The city of Rio Rancho says it cost $239,475 in manpower, lost work time and more to keep the public safe during President Donald Trump’s September visit – but reiterated on Tuesday that it will not send the campaign a bill.
The city on Tuesday released an itemized list of expenses associated with Trump’s Sept. 16 rally at the Santa Ana Star Center, calling them the costs it “determined necessary to ensure the health, safety and welfare of its citizens.”
They include $96,838 in public employee time “associated with planning for the event” and $76,847 in staff time on the day of the event.

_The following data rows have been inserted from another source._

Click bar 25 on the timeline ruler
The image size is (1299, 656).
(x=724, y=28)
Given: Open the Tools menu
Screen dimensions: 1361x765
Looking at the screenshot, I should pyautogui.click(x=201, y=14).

There was also $57,972 in lost productivity to close city offices for the day and $16,184 in other costs, such as traffic control.

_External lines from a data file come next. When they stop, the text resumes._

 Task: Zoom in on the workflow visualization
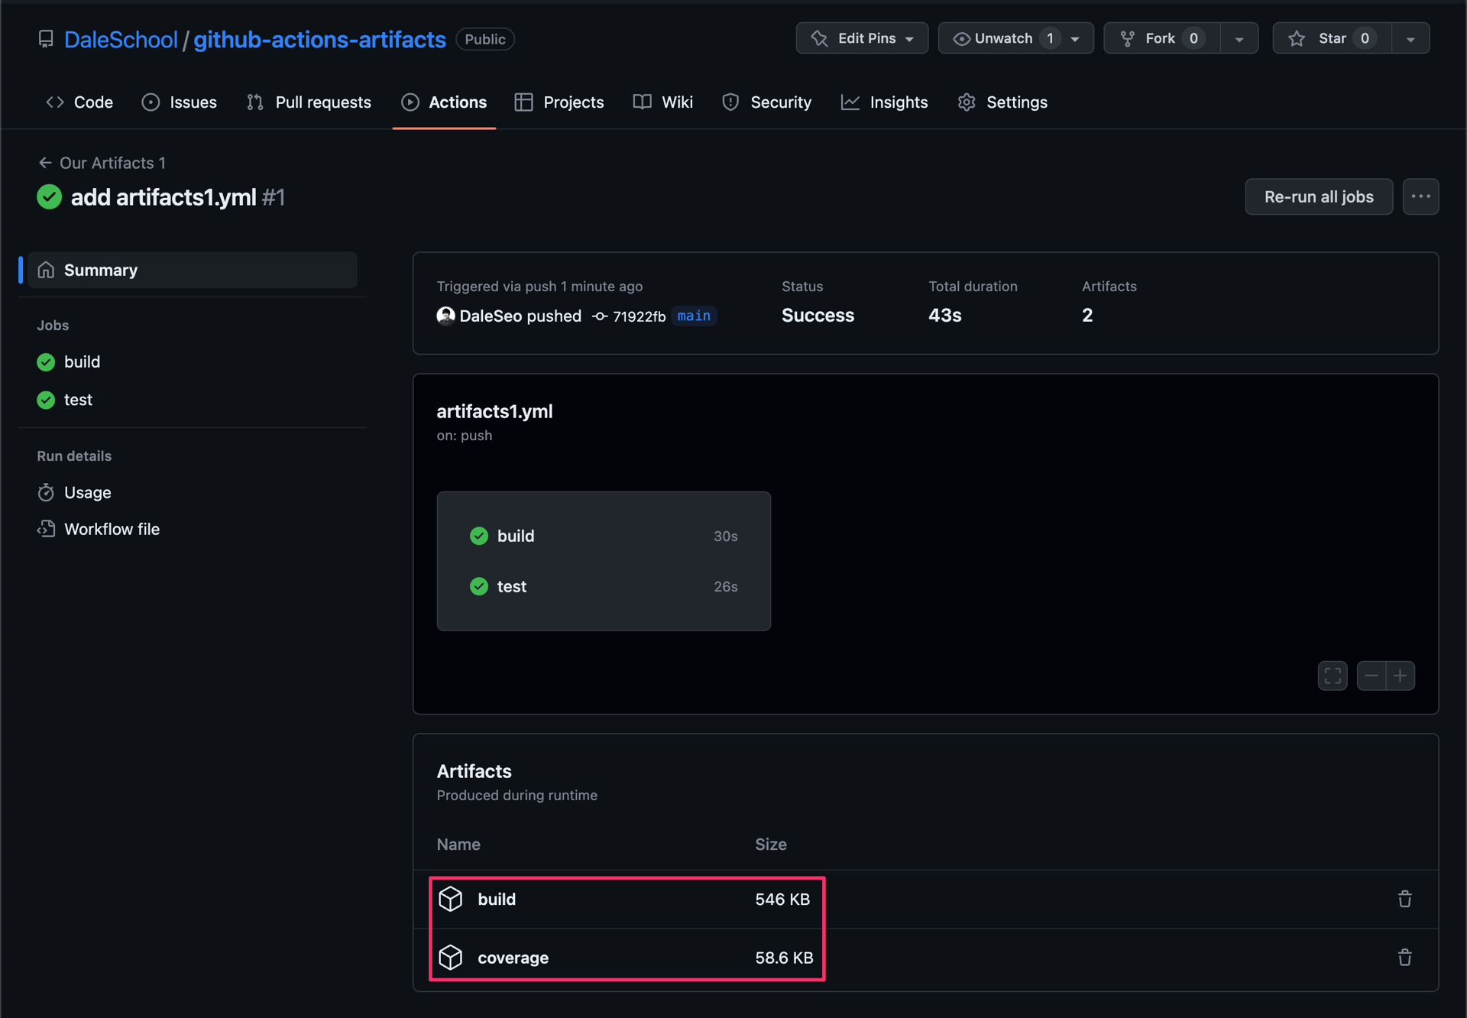point(1400,676)
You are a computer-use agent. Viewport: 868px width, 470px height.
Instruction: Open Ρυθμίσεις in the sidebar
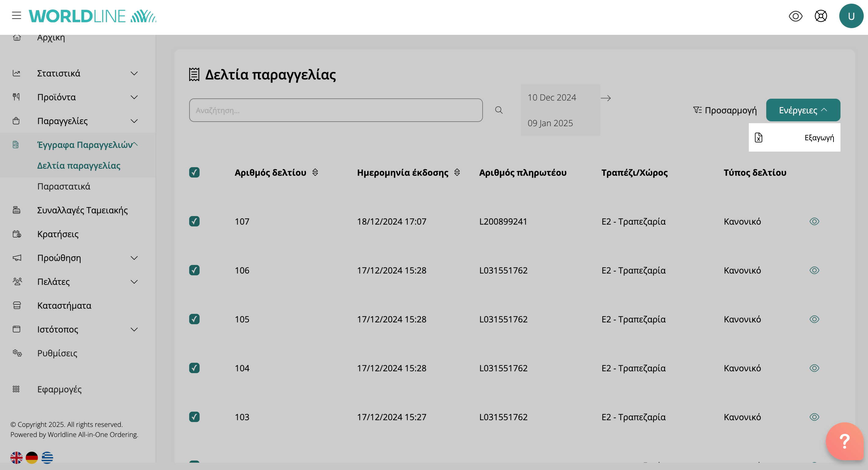[x=57, y=353]
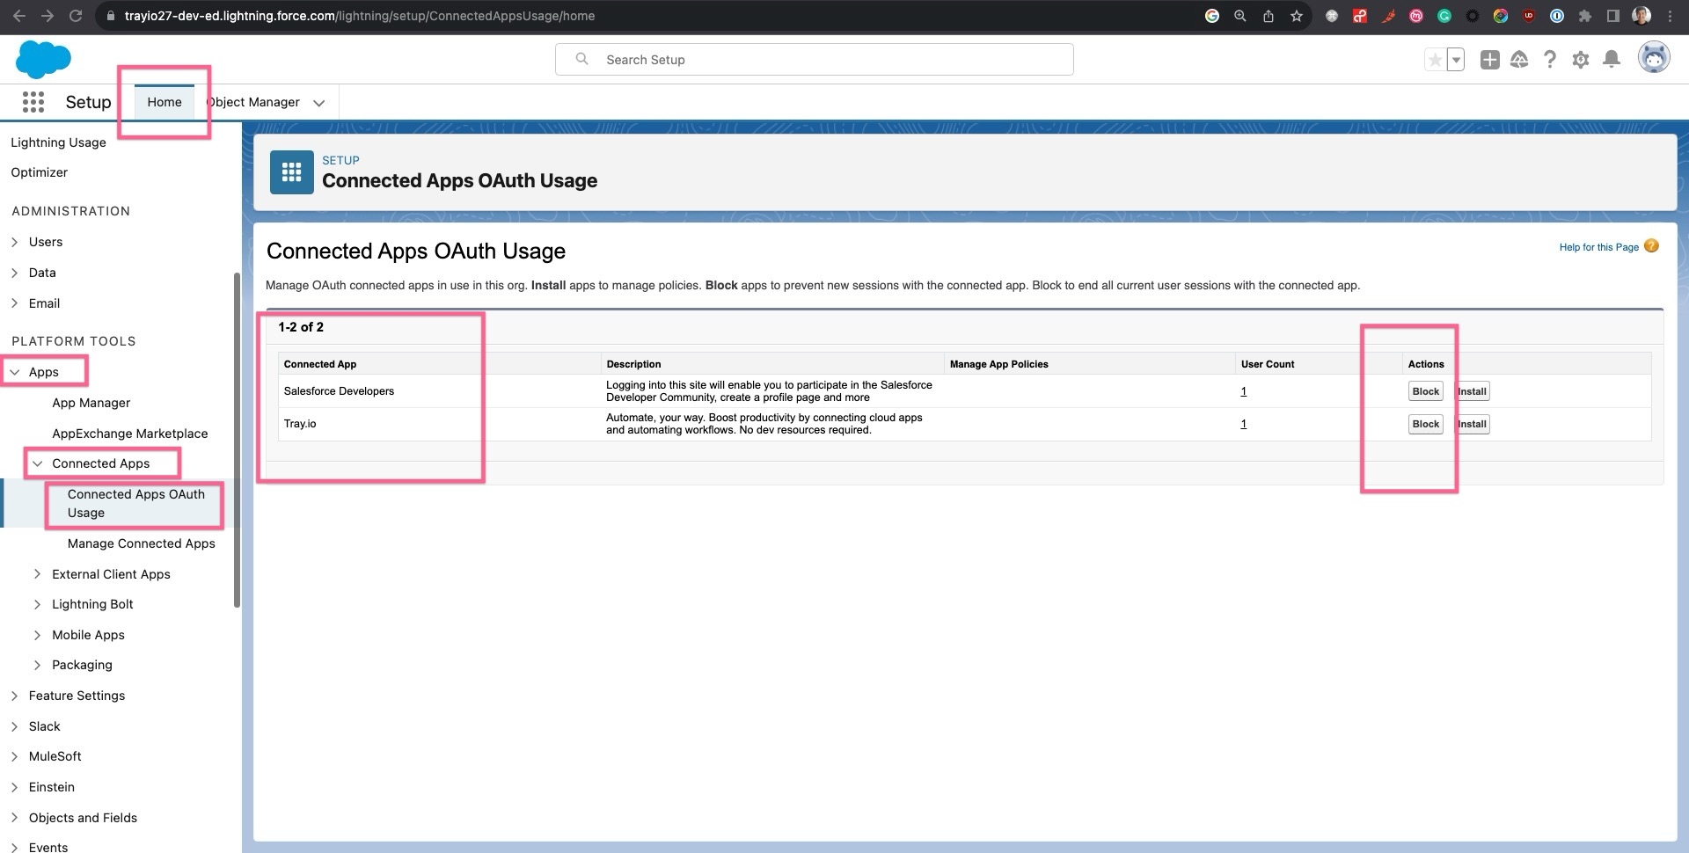Open the Object Manager tab
Viewport: 1689px width, 853px height.
click(252, 102)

A city spokeswoman told the Journal last month that the Trump campaign “made it clear that they would not reimburse the City for those ancillary costs that occurred outside of the event.”
The Trump campaign did, however, pay the $146,489 for the Santa Ana Star Center rental, catering, law enforcement/security, parking and more.
“The City of Rio Rancho’s goal in September 2019 was to prevent damage to property, personal injuries or lawsuits, all while respecting the rights of rally participants and protesters,” Rio Rancho City Manager David Campbell said in a news release. “With solid planning, collaboration with community partners, and some additional resources, we achieved this result. While the loss of one day’s productivity was a large component of the City’s rally-related costs, we are pleased that the event came off without harm to the public or property.”
The city says it made some money on the event – $3,675 from vendors who sold merchandise and $4,690 from the privately managed Star Center as reimbursement for emergency responder presence inside of the event.
The city of Albuquerque made national news last month when it joined a growing list of communities to bill Trump’s campaign for costs associated with such visits. It sent a $211,175.94 invoice to the campaign, which included police time and paying employees for hours not worked due to U.S. Secret Service-required closure of city buildings.
A city of Albuquerque spokeswoman said Tuesday the campaign had not paid the bill.